A local art expert quoted by the Polish newspaper Gazeta Wyborcza said while it was impossible to place an exact price on collection, he was sure it was worth "millions of euros".
The collection, having suffered from its 66 years in the outhouse, has now been moved to a museum in Szczecin.
"Many of the pictures are in a terrible condition and we're trying to identify them and find out where they came from," said Przmyslaw Kimon, spokesman for Szczecin police. "Some of them are Italian so we're in contact with the Italian authorities, and we are also working with Interpol."
Most theories revolve around the possibility that the bricklayer had somehow managed to get hold of a collection of looted art, abandoned in the chaotic last weeks of the Second World War as Germans put life before property in their efforts to escape the advancing Red Army.
During the war German forces indulged in looting on a massive scale in the occupied territories, stripping museums and private collections bare. While many pieces were recovered after the war others disappeared without trace, especially in eastern Europe, which suffered from widespread destruction and huge movements of refugees.
One theory goes that the bricklayer's house had once belonged to art dealer, and the dealer's art had stayed in the house after its owner disappeared.
Another possibility is that Antoni M. had discovered crates of looted art the Germans had failed to transport west before the end of the war.

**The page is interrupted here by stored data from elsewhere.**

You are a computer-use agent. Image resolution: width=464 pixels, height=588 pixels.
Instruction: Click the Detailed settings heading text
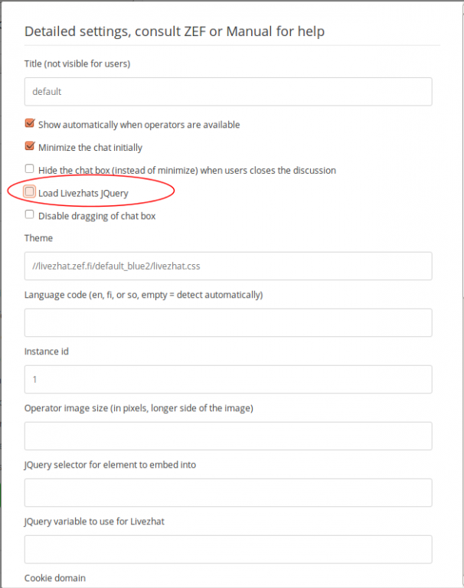point(175,31)
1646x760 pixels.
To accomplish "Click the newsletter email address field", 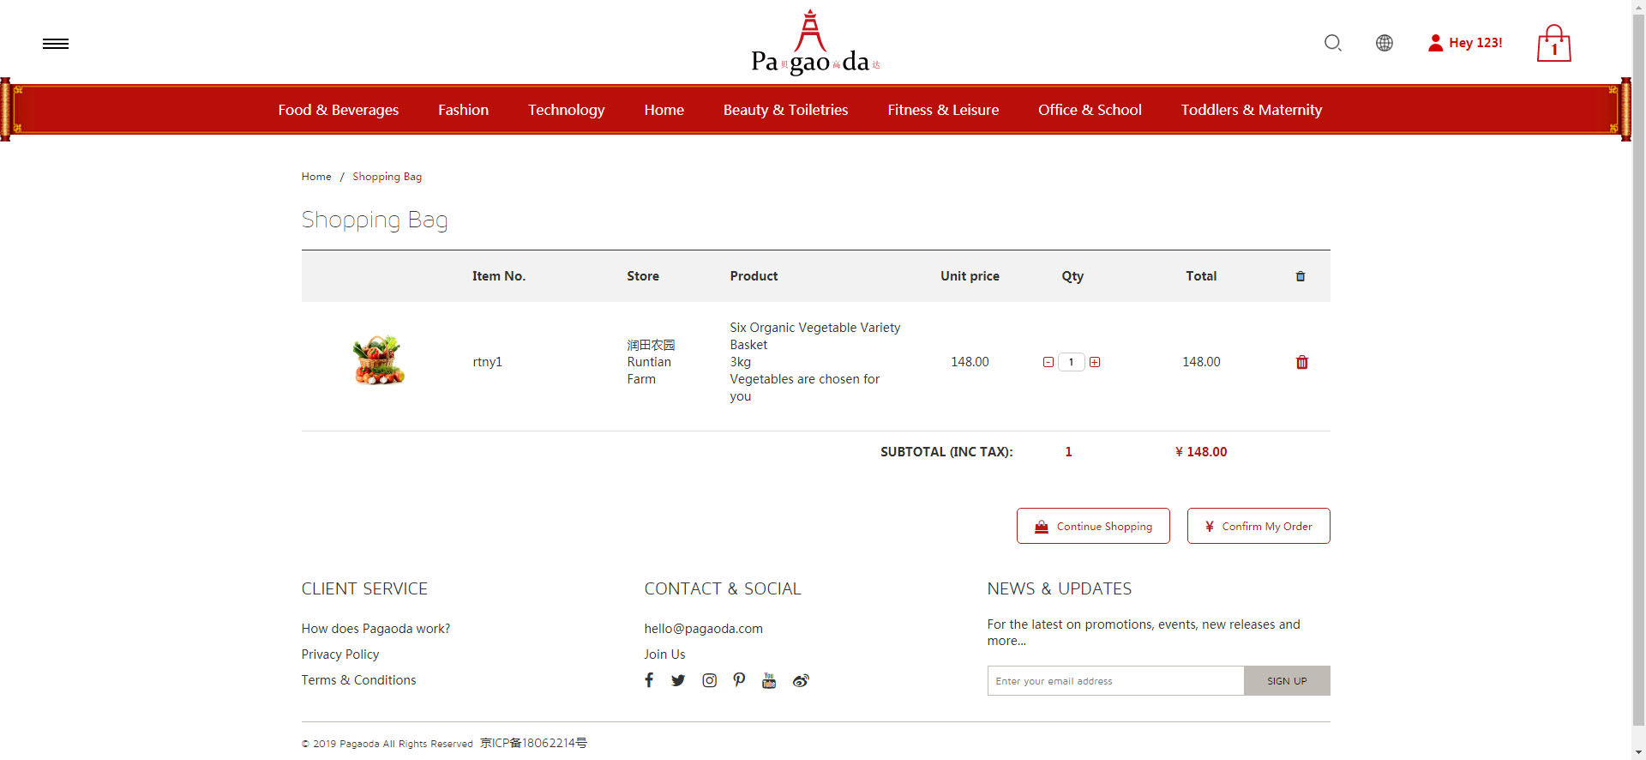I will [x=1114, y=681].
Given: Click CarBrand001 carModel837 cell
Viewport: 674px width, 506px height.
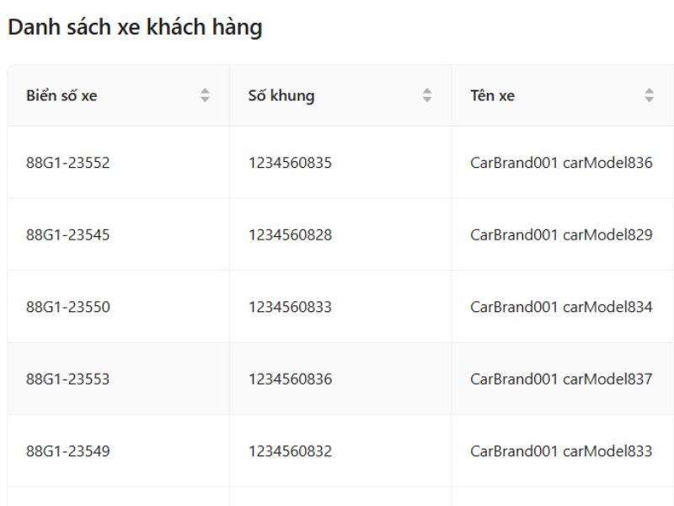Looking at the screenshot, I should pyautogui.click(x=561, y=379).
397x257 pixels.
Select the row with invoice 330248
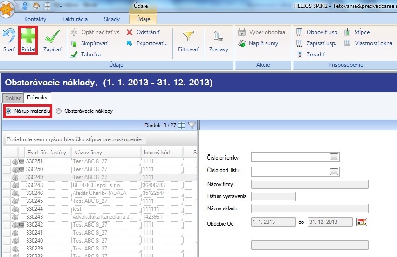100,185
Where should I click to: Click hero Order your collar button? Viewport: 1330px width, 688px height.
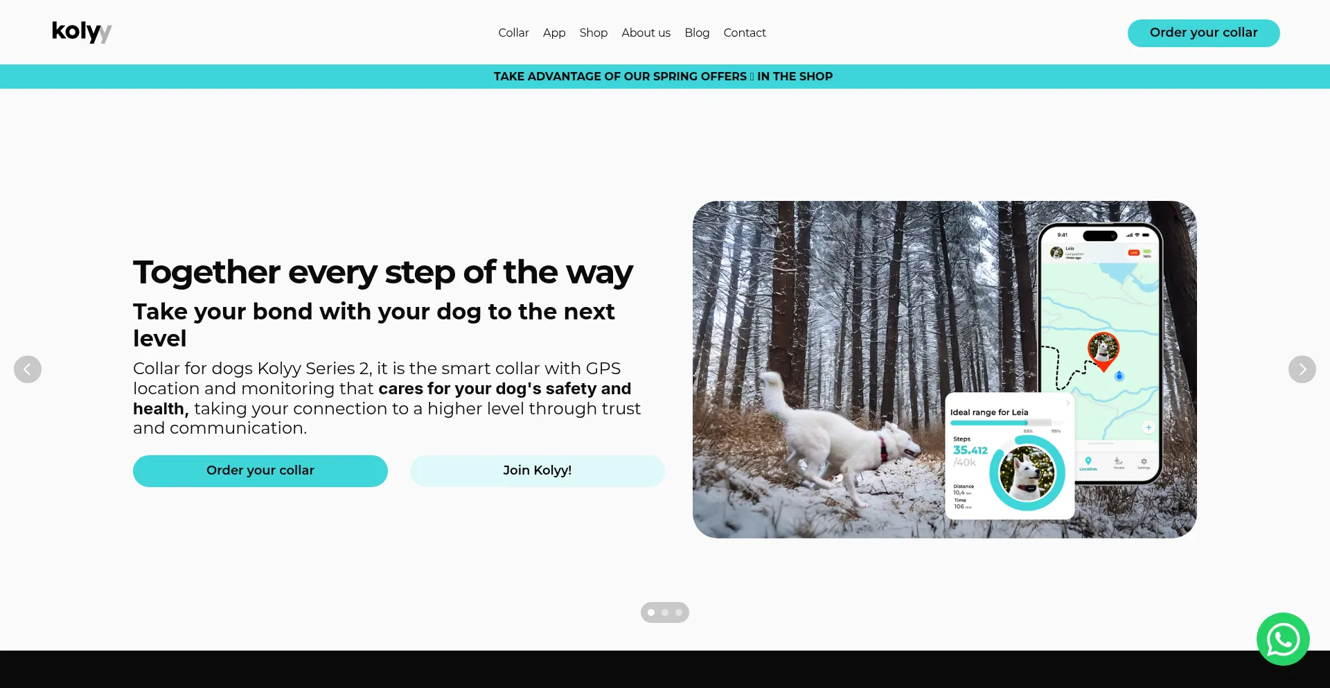[x=260, y=470]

Possessing an interest in art he decided to keep the paintings rather than turn them into the authorities.
He also decided to keep them out of public sight. Stashing them in hiding places in his outhouse, he made the building off-limits to even his closest family.
The news of the discovery was welcomed by Leszek Jodlinski, director of the Silesia Museum in Katowice, one of the museums stripped bare by the Nazis during the war, and the former home of the Czajkowski lithograph.
"For us the picture is beyond value priceless," he said. "When you lose everything it is so important to get something back." Mr Jodlinksi added that he was confident there were other works of art stolen from his museum amongst the bricklayer's paintings as it was unusual for collections to be broken up.